Each faint spectrum was compared to model spectra of young giant planets from Spiegel & Burrows (2012) to see if any continuum features were similar to what is expected for a 1 Myr, 10 M_J planet (see Figure 14). The December spectrum in particular has a significant peak in emission near ∼2 μm and smaller bumps at the locations of other peaks in the model spectra. The features at 1.6 and 2.1 μm agree with model spectra of NH₃ and/or CH₄ (Sharp & Burrows 2007), while the features near 1.0 and 1.3 μm, if they are real, could be due either to H₂O or CH₄. As described in Section 3.4, detailed models of scattering and absorption signatures from the minerals we have detected in the circumbinary ring will require extending our observations out to ∼5 μm. Such models will be crucial to ensuring that the putative planet spectra can be accurately separated from the other components in the system.

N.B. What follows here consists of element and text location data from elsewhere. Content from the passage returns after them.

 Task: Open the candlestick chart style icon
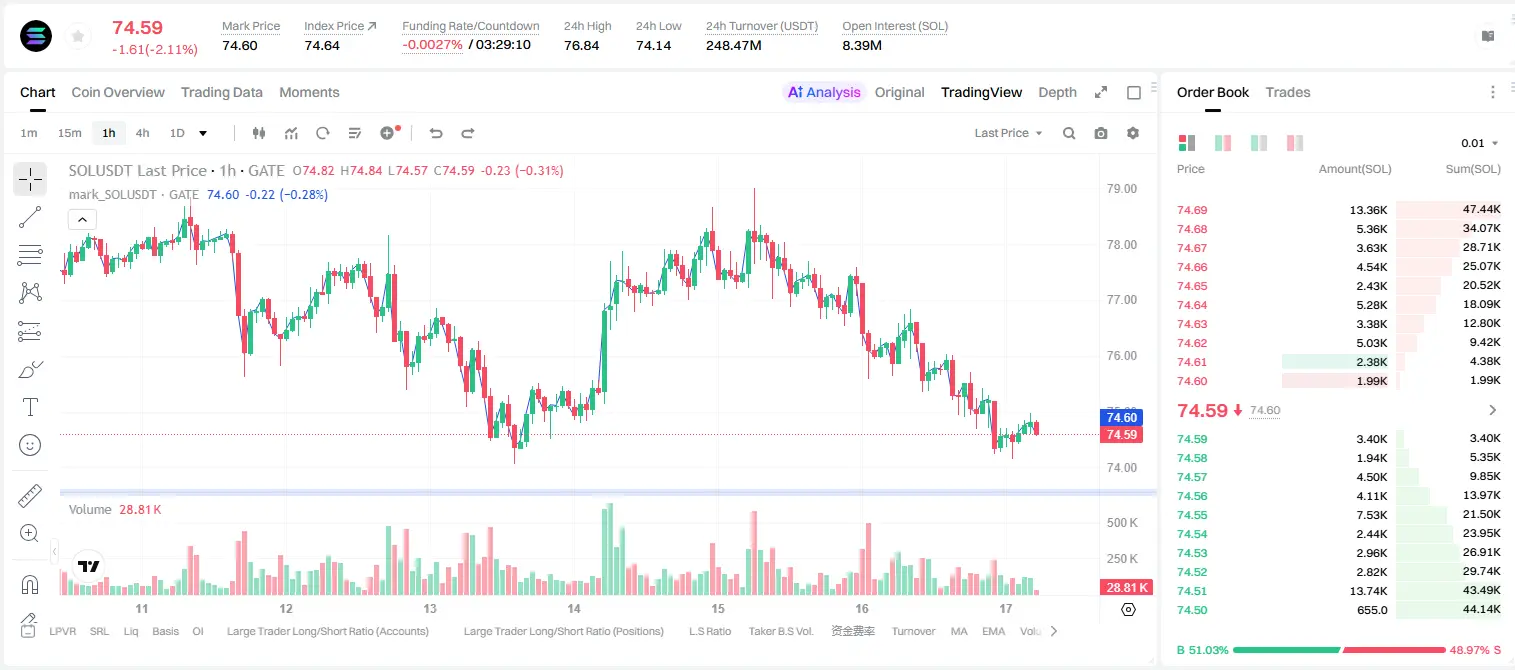pos(259,133)
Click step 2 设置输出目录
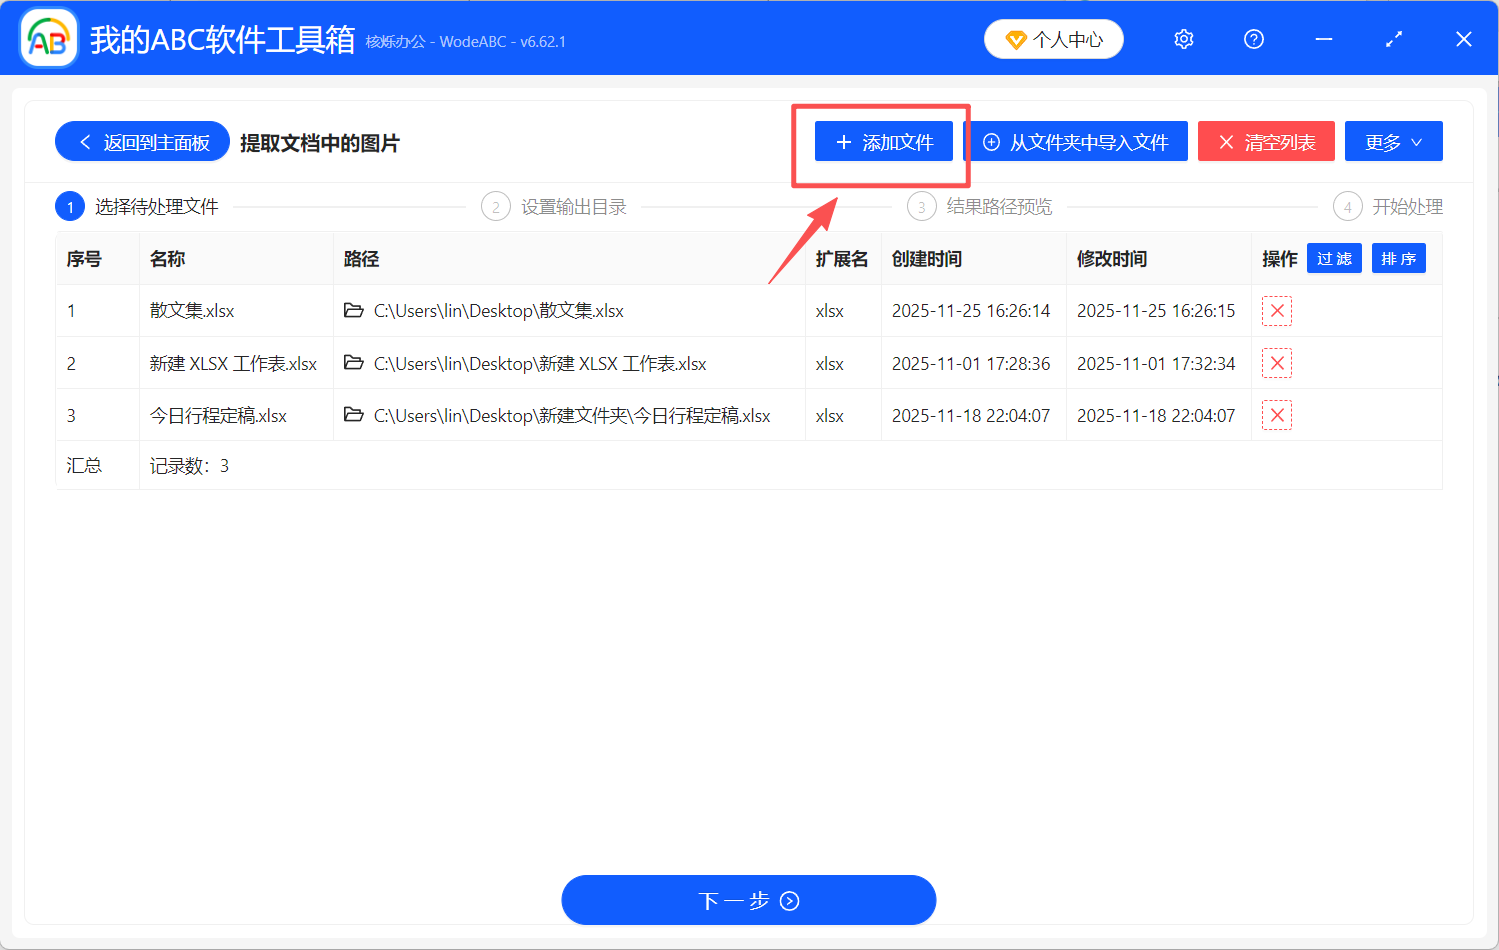The height and width of the screenshot is (950, 1499). pyautogui.click(x=555, y=206)
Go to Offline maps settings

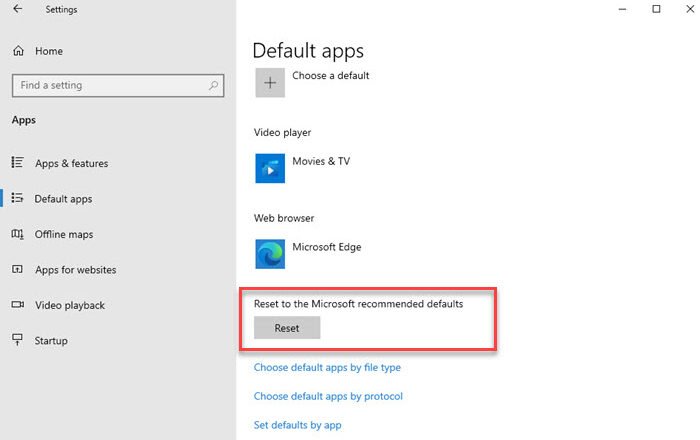(x=64, y=235)
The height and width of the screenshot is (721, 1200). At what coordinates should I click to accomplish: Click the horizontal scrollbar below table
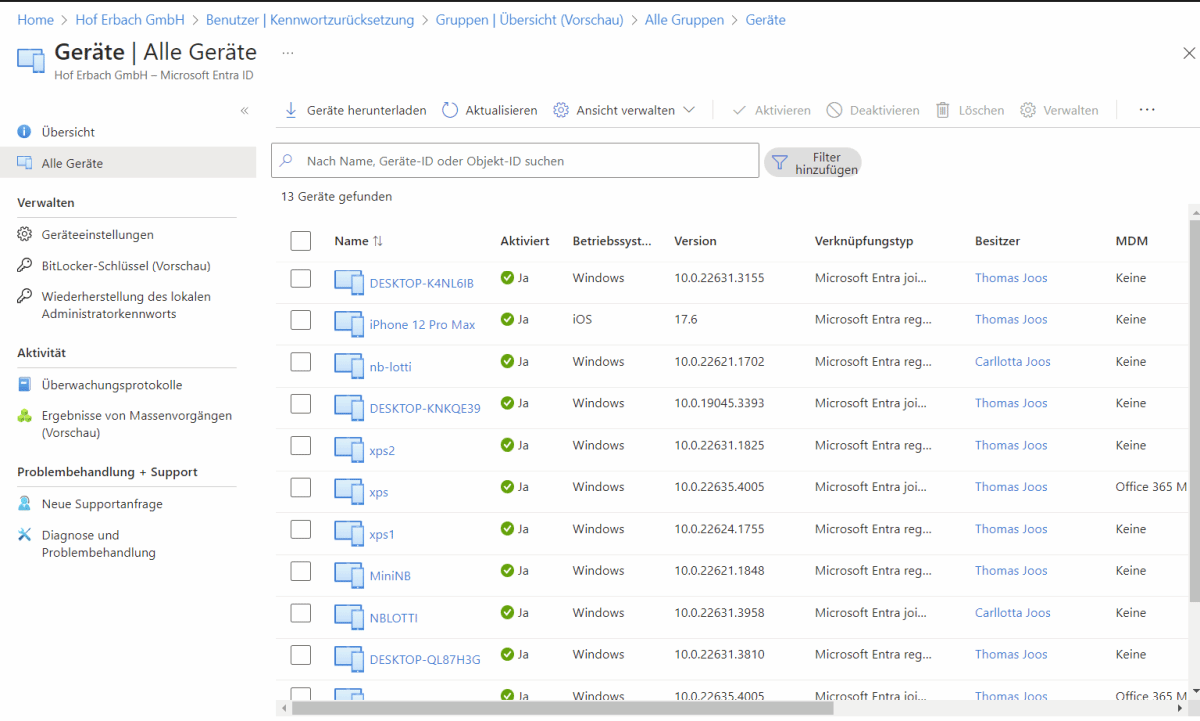coord(560,708)
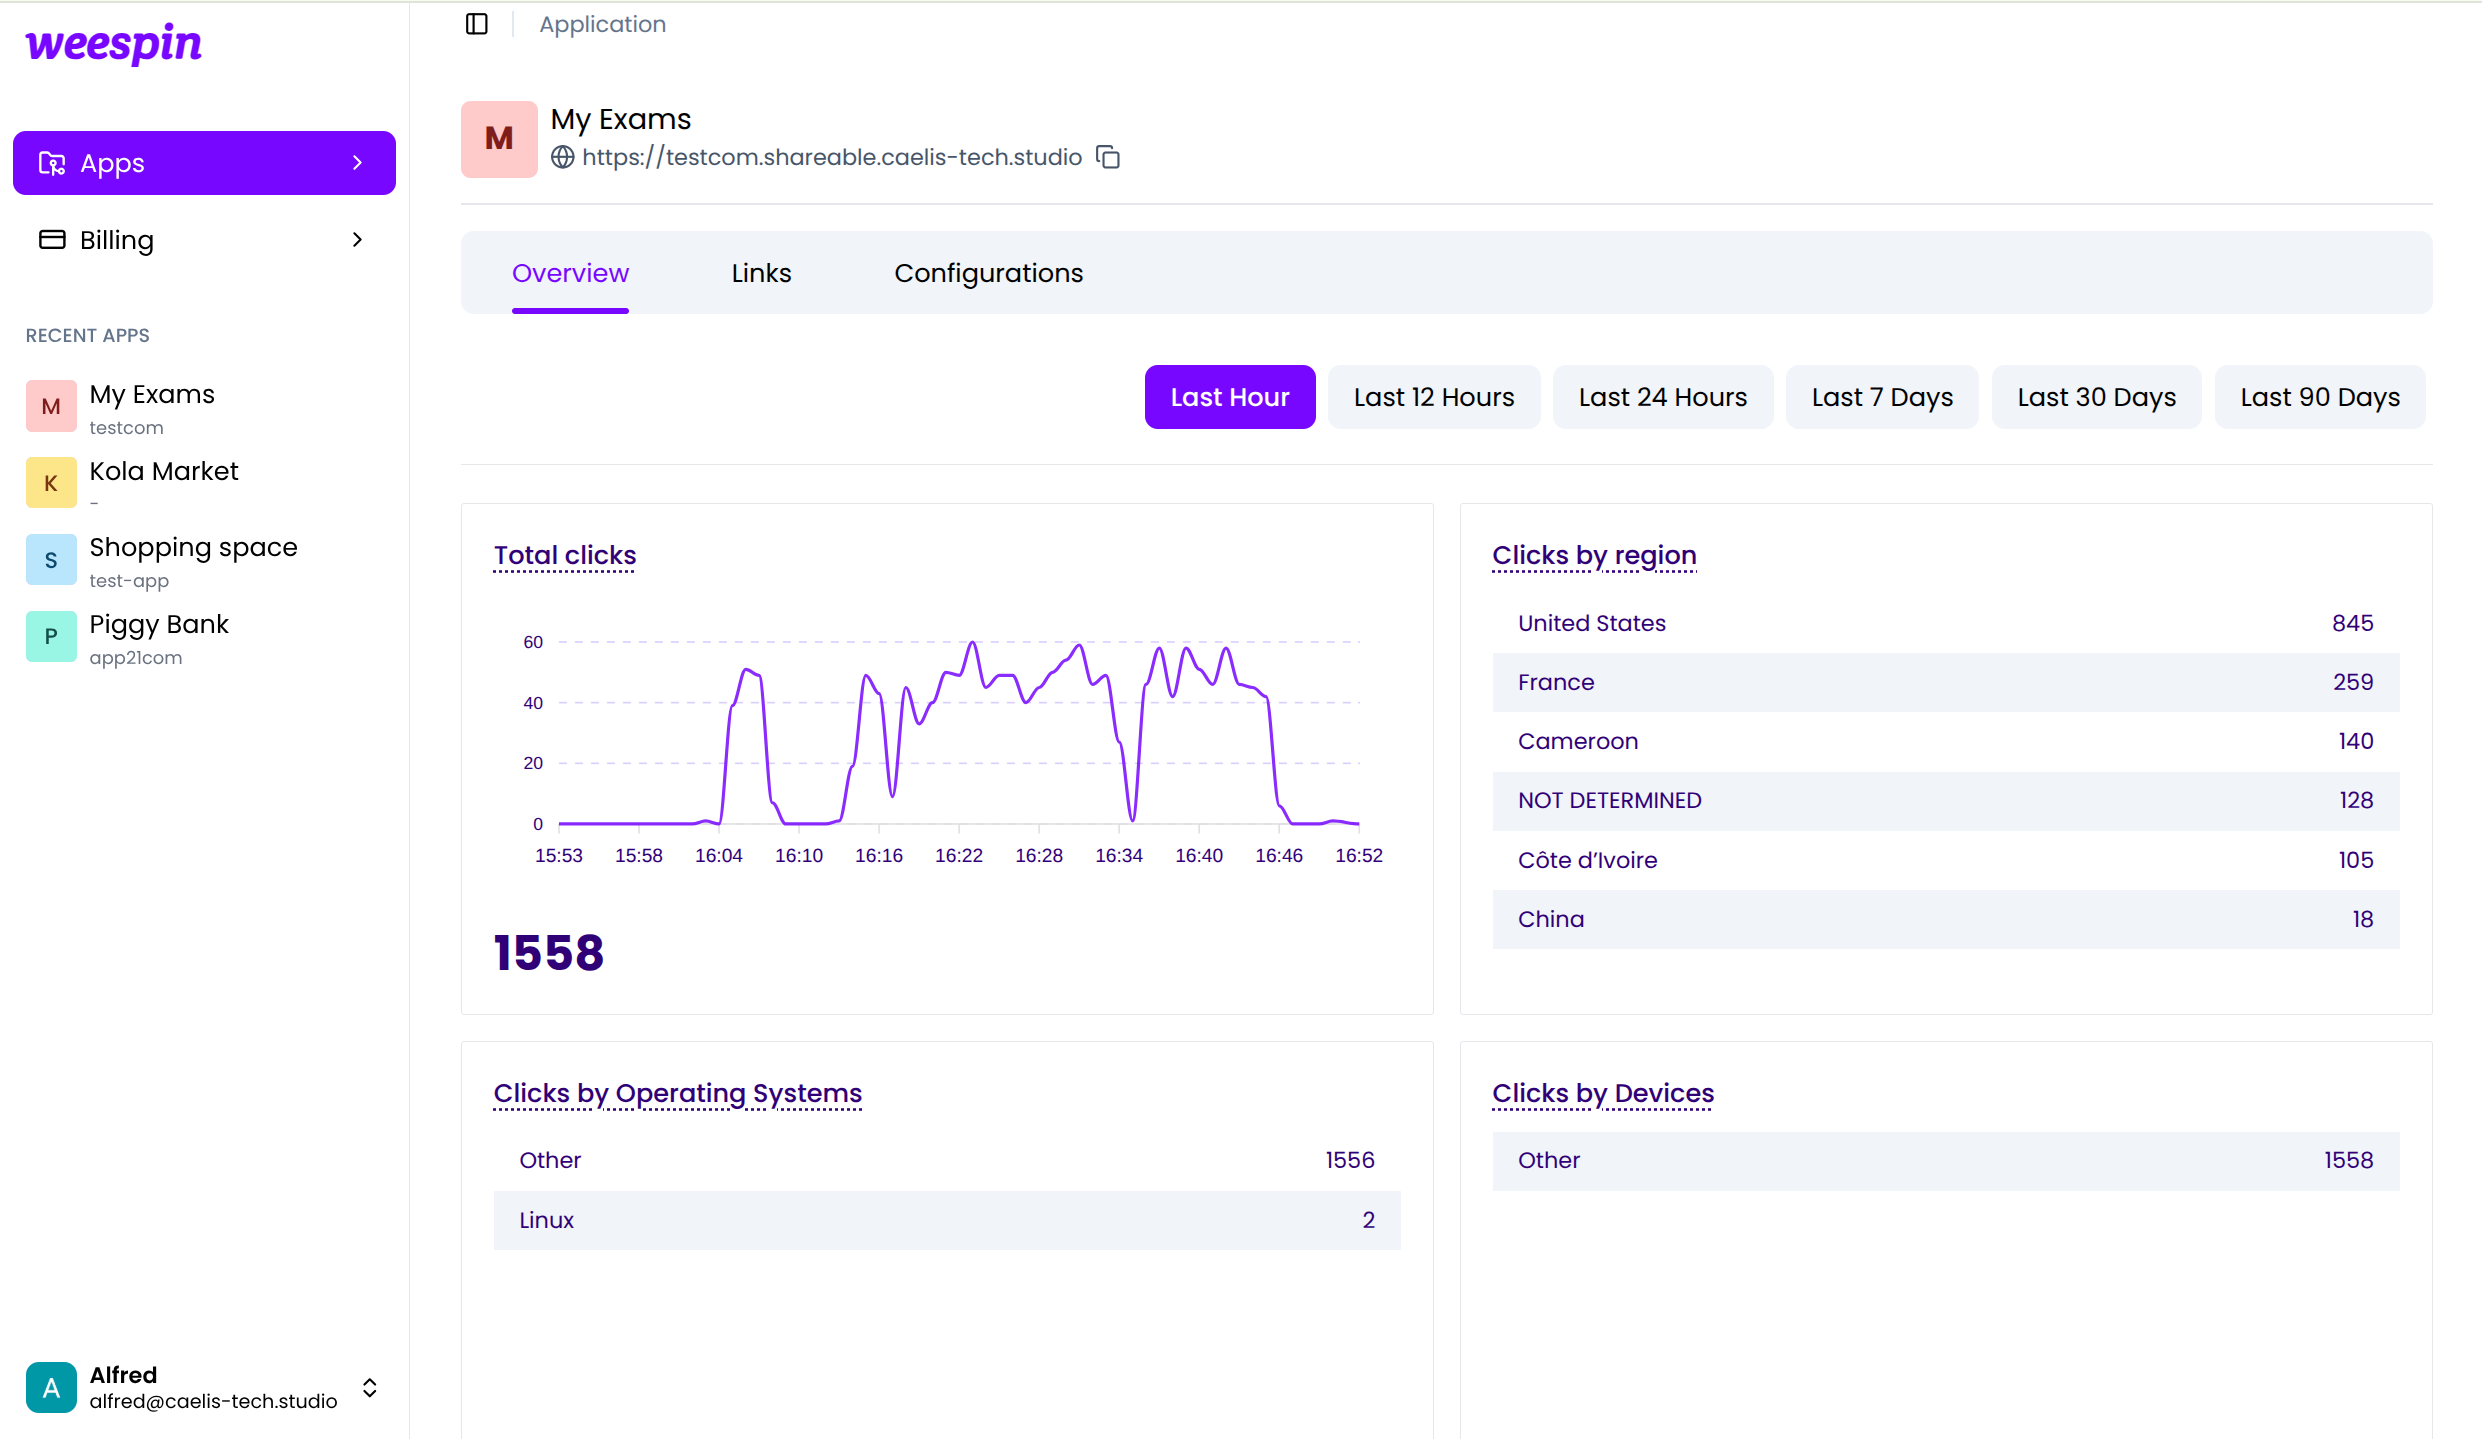Switch to the Links tab
Image resolution: width=2482 pixels, height=1439 pixels.
760,272
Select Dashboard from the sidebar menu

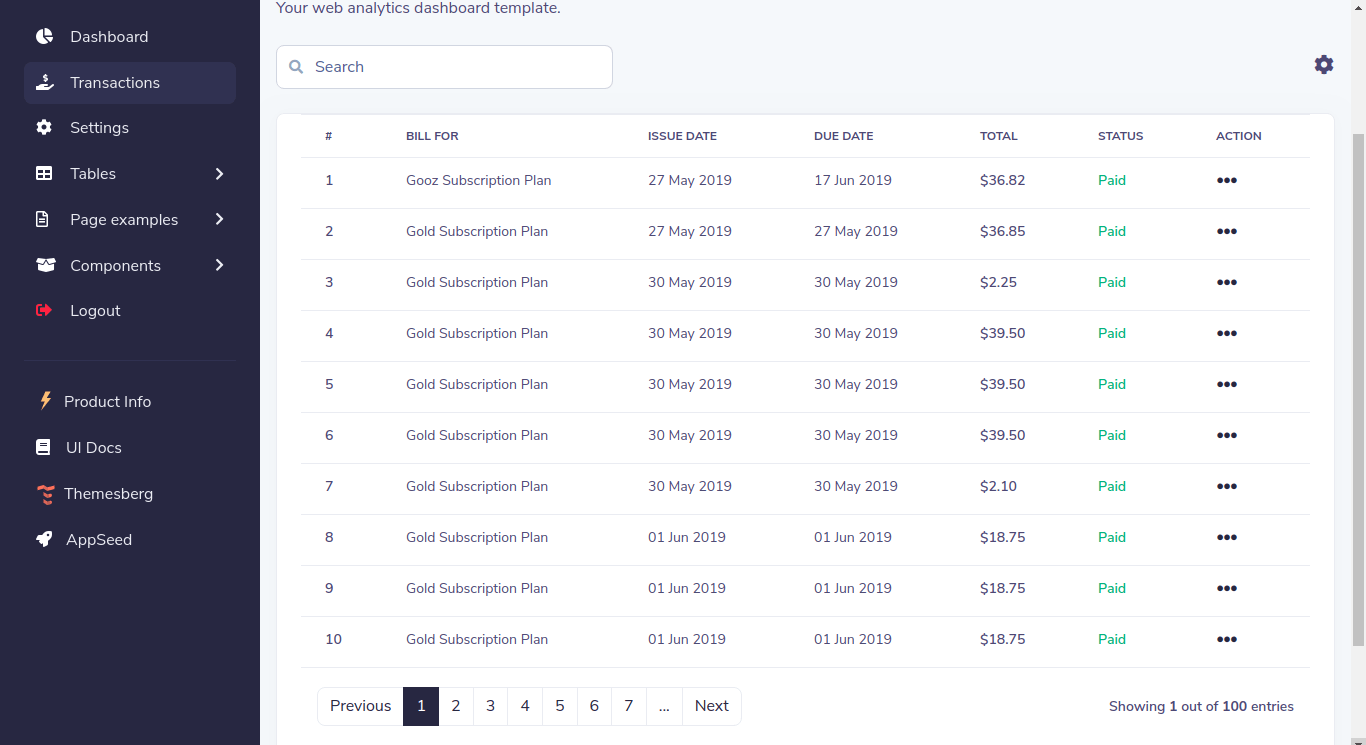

It is also possible that the increased reddening observed near minimum light is due to emission from dust in the ring, rather than a giant planet. However, Windemuth & Herbst (2014) determined that the amount of excess H band flux was consistent with a ∼1000–2000 K source. Our analysis of the scattering properties of the circumbinary ring indicates that the dust temperature is much colder than even 1000 K, but longer wavelength observations are required to constrain this.